Resolution: Older browsers may not be able to connect to servers with certificates containing the SHA1 algorithm. If you are using Internet Explorer (IE) 4.01 or 4.5 for the Macintosh, you will receive this error, as these browsers do not support SHA1. In order to resolve this issue, you will need to upgrade to a browser that does support SHA1. All Mac IE browsers newer than 4.5 do support it. This error can also occur when a browser fails to negotiate a compatible encryption level with a secure server. If your server is configured to only allow 128-bit connections, all 40-bit browsers will not be able to connect to your site using SSL and the user will see the "No Common Encryption Algorithm" error. To fix this problem, you may disable the option to require 128-bit on the server, or upgrade to a Global Server Certificate. VeriSign Global Server IDs allow newer browsers to step-up to a stronger 128-bit connection, even if the browser is the 40-bit export version of the software.

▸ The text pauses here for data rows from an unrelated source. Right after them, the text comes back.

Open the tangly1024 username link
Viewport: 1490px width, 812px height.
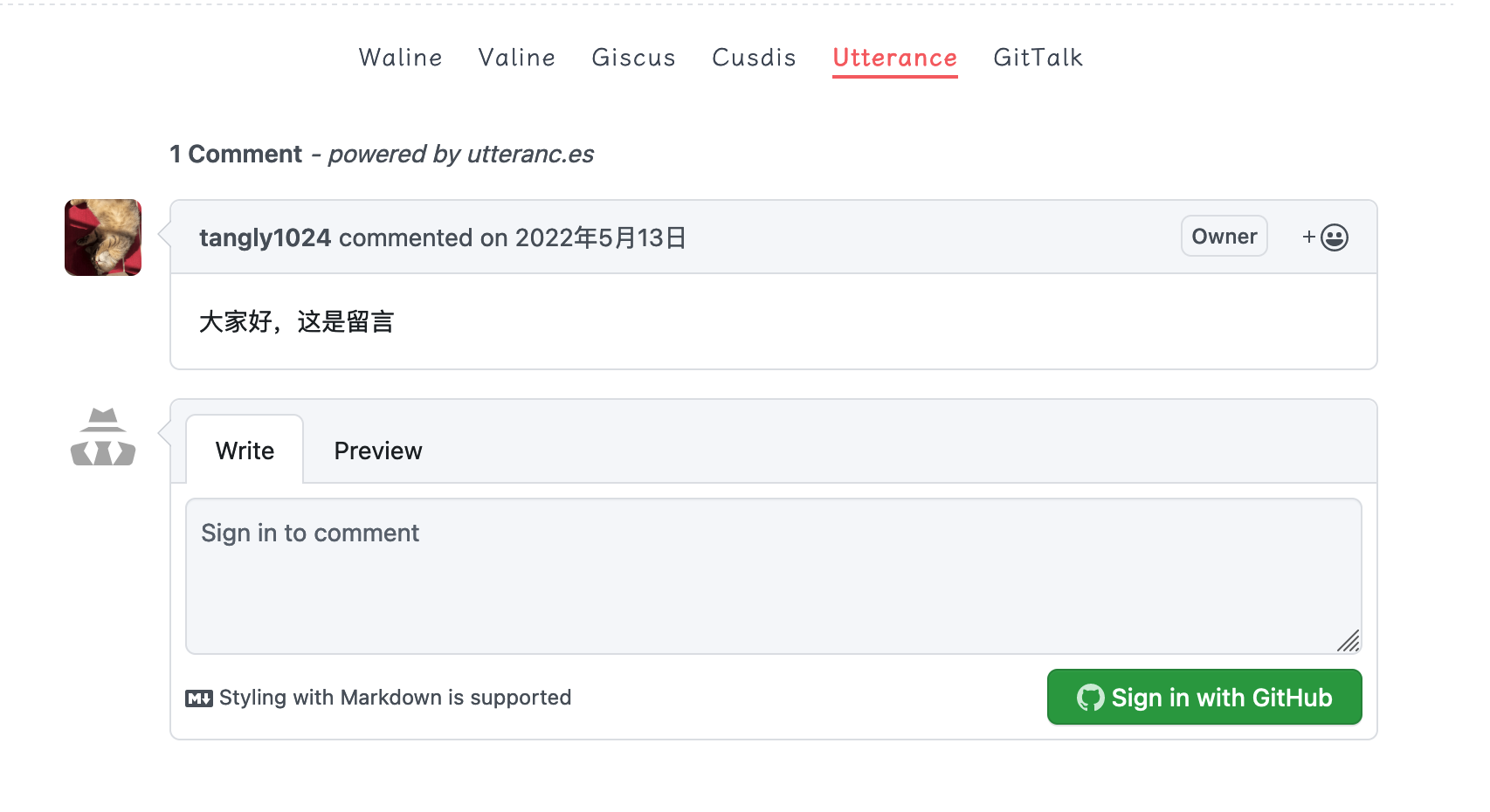point(265,237)
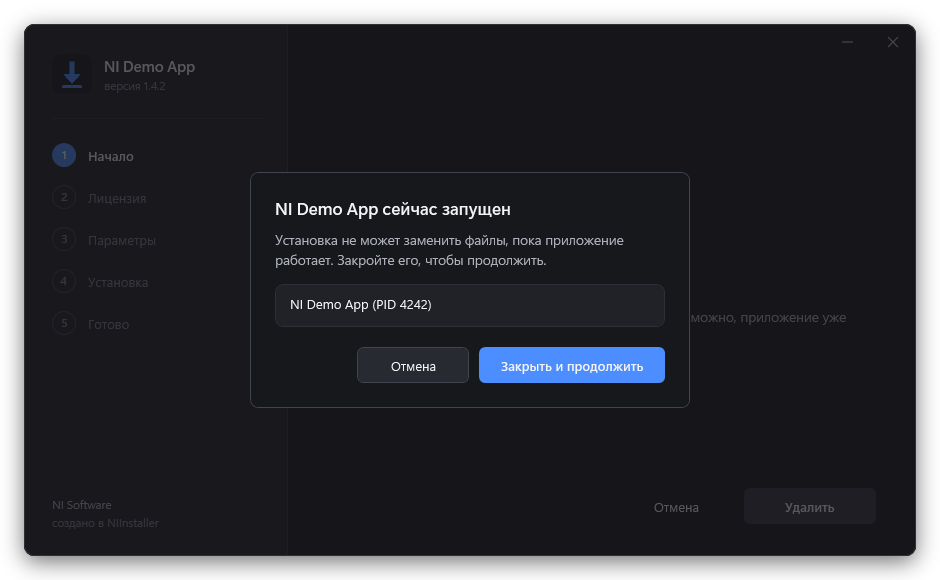
Task: Select step 2 circle icon Лицензия
Action: pyautogui.click(x=64, y=197)
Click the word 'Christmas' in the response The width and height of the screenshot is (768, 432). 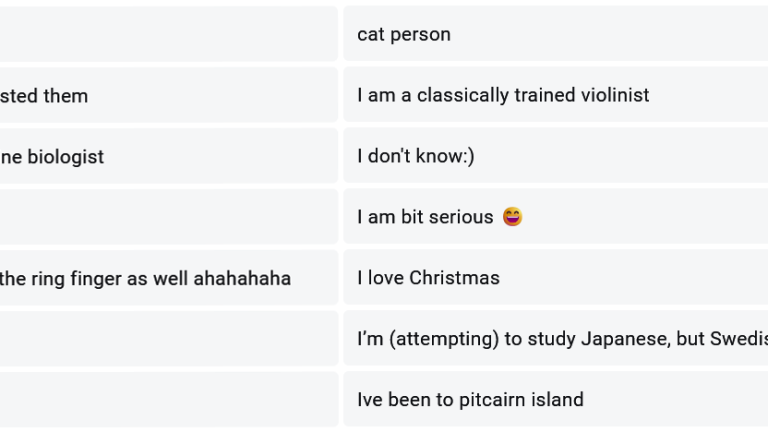coord(454,278)
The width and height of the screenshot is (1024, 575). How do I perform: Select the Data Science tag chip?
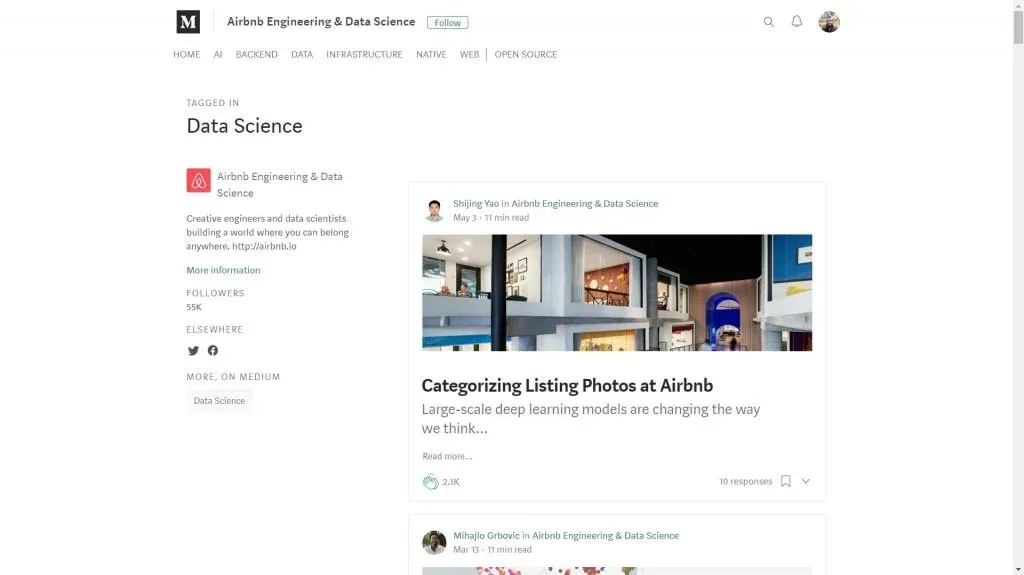[219, 401]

The above information is well documented on the VeriSign site, reference number "S1613".
- Renewing a server certificate the error "30e8" may be received ?
Background information
OU information: From year 2000, VeriSign includes the RPA (Relying Party Agreement) information in the certificate
as an additional OU (Organisational Unit). If an organisation's original enrolment for a certificate did not include the OU, the RPA replaced the blank OU. Upon renewal of the certificate, the CSR will not match what is in the VeriSign database. A new enrolment is required in order to correctly enter the appropriate information in the OU field. At this point, most common servers do not allow you to create a CSR without an OU.
Action
Generate a new CSR specifying an OU and enrol for a new certificate. Note that only a renewal price will be automatically charged as the organisation is already recognised. The OU is generally defined as a department name or server name and this field will appear in your certificate details. Please bear in mind a new certificate application is valid from the date of issuance. If you require a pre-determined date outside the normal 3-5 working days of issuance, e-mail order-support@trustwise.com with your requirement stating the application common name and issuance date.
Further information
Please review the RPA (Relying Party Agreement) for practice standards. The RPA is available at: https://www.verisign.com/repository/rpa.html. That's the OU = "www.verisign.com/CPS Incorp. by Ref., LIAB. LTD. (c) 97 VeriSign" you've seen in certificates. Note
that the OU is only added for Microsoft, Netscape, and Stronghold servers.